--- START ---

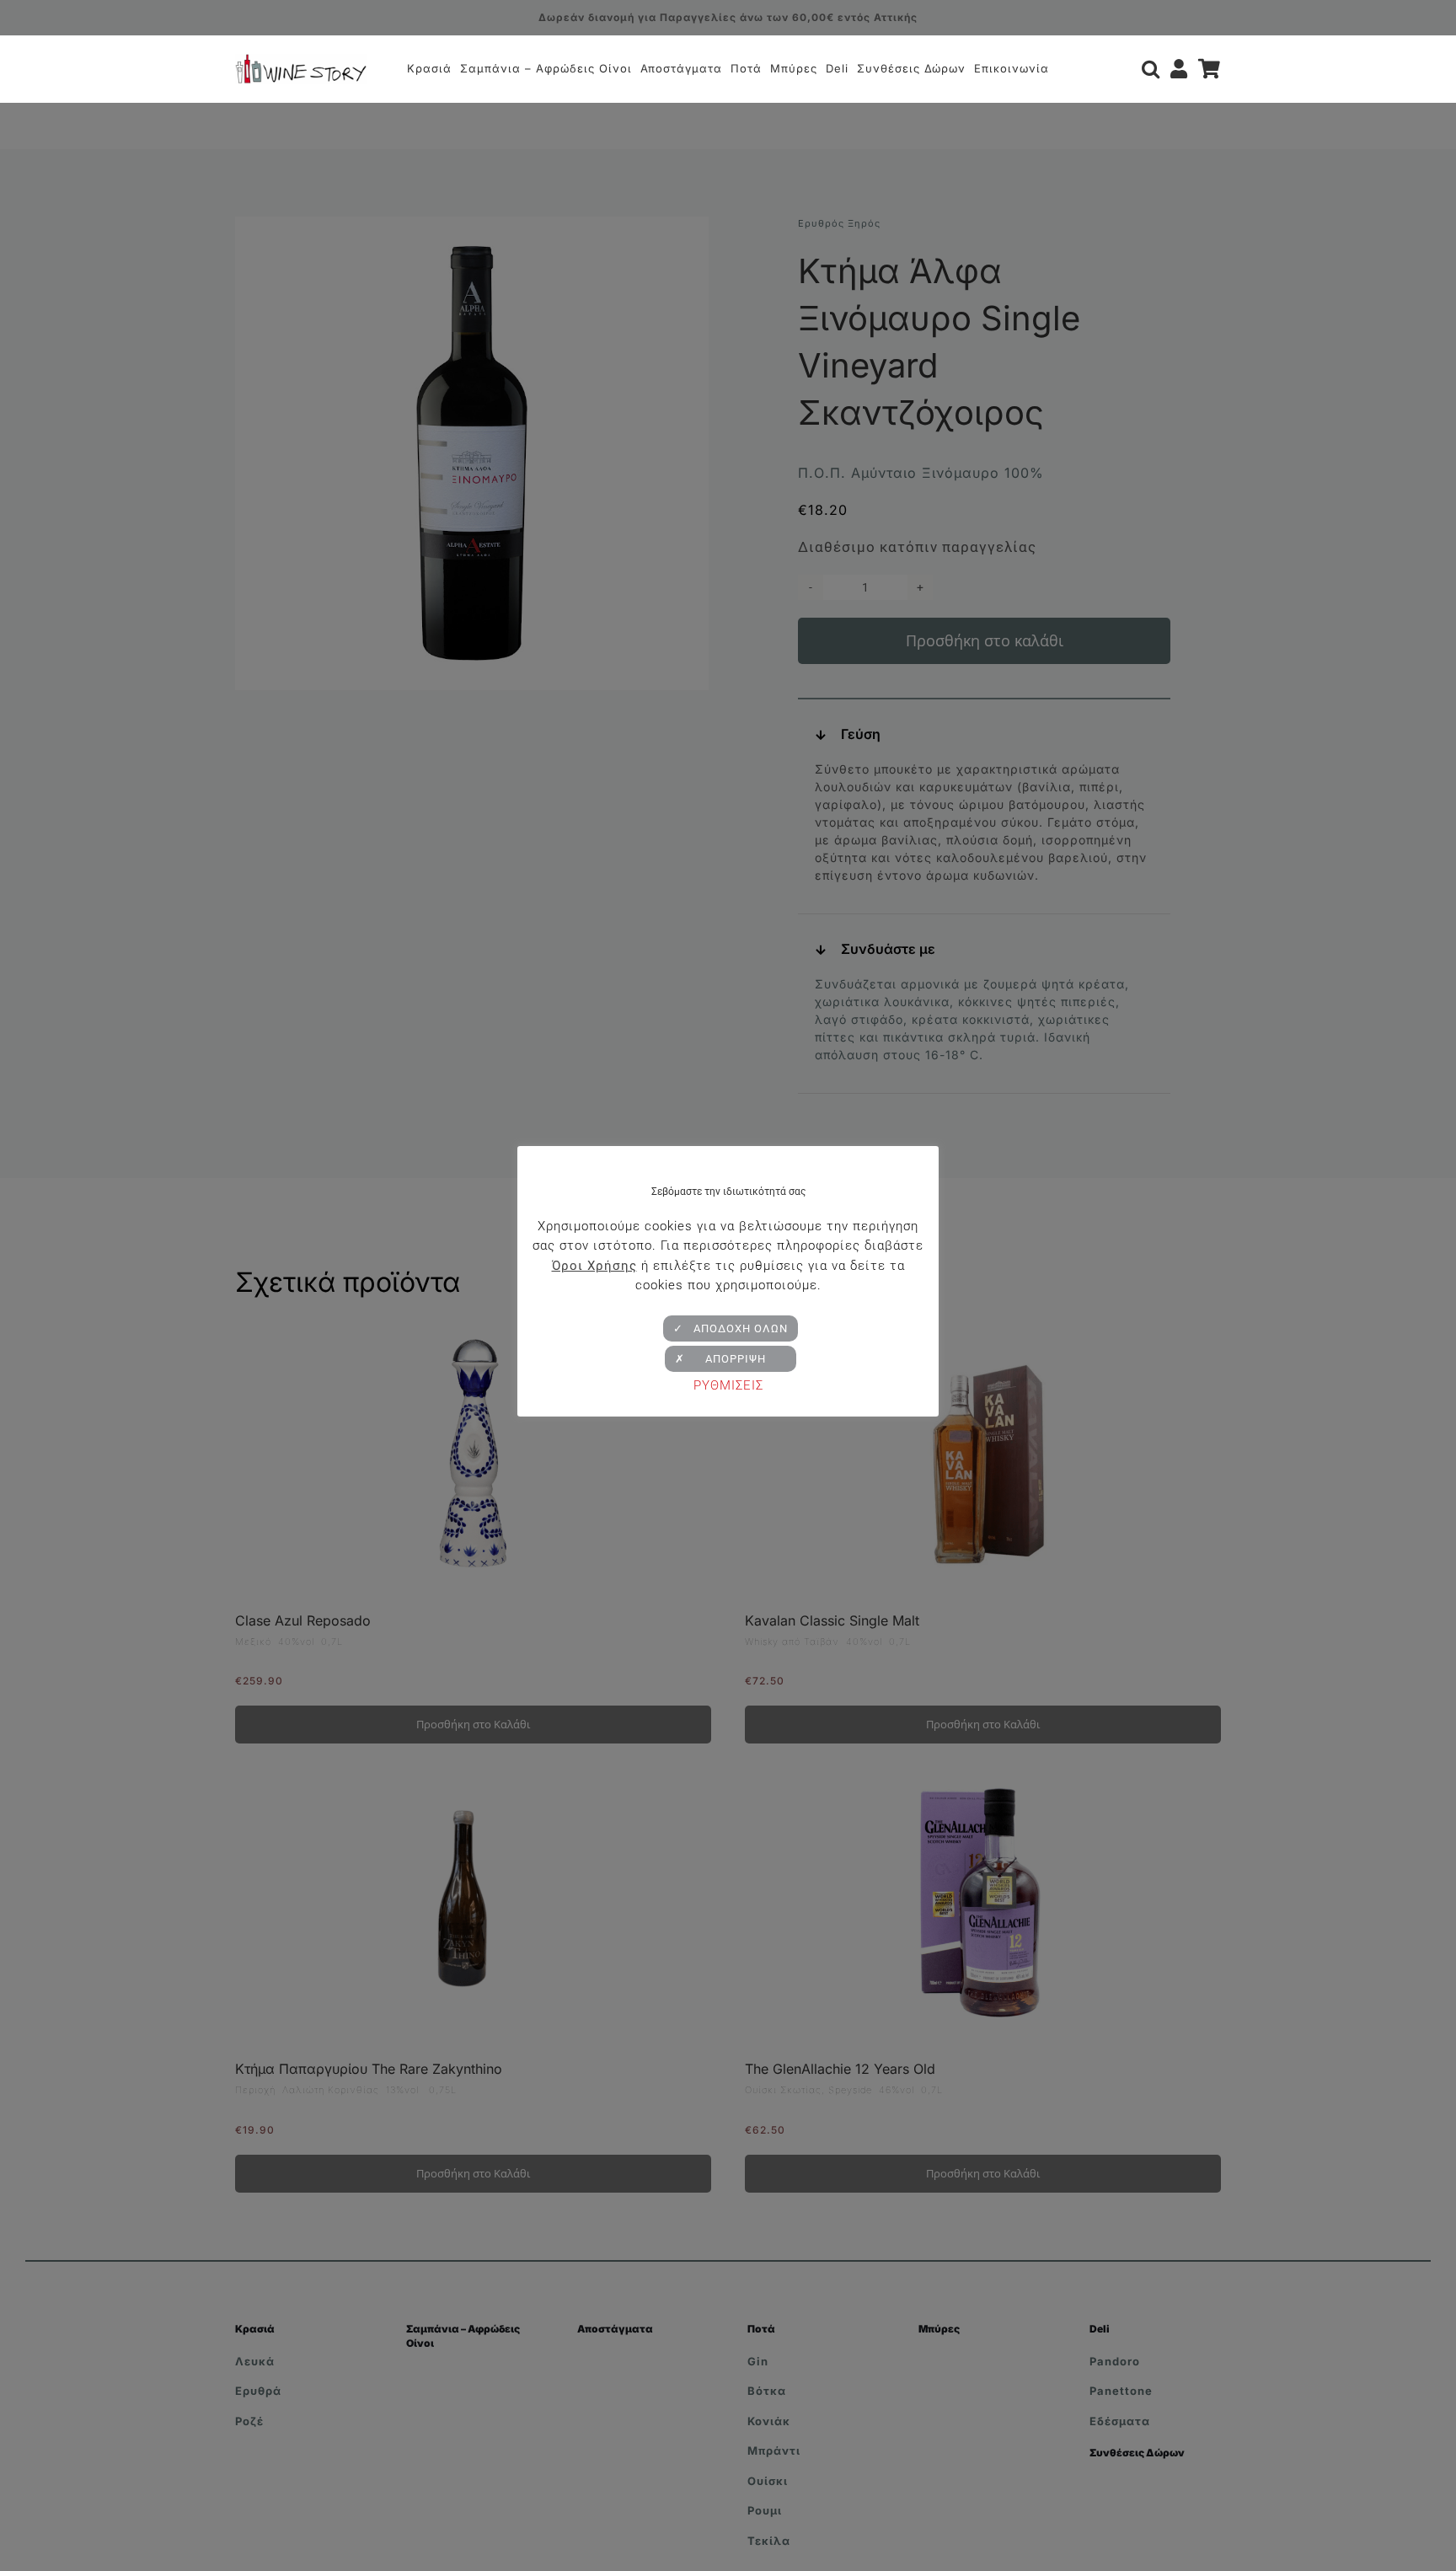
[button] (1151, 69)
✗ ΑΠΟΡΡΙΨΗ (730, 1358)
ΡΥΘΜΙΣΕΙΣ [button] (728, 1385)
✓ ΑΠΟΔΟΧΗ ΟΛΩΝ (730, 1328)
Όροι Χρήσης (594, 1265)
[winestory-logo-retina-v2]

--- END ---

[ACTION ITEM]:
Go through the entries and retype them exactly, except for the images.

[ANSWER SECTION]:
[button] (1151, 69)
✗ ΑΠΟΡΡΙΨΗ (730, 1358)
ΡΥΘΜΙΣΕΙΣ [button] (728, 1385)
✓ ΑΠΟΔΟΧΗ ΟΛΩΝ (730, 1328)
Όροι Χρήσης (594, 1265)
[winestory-logo-retina-v2]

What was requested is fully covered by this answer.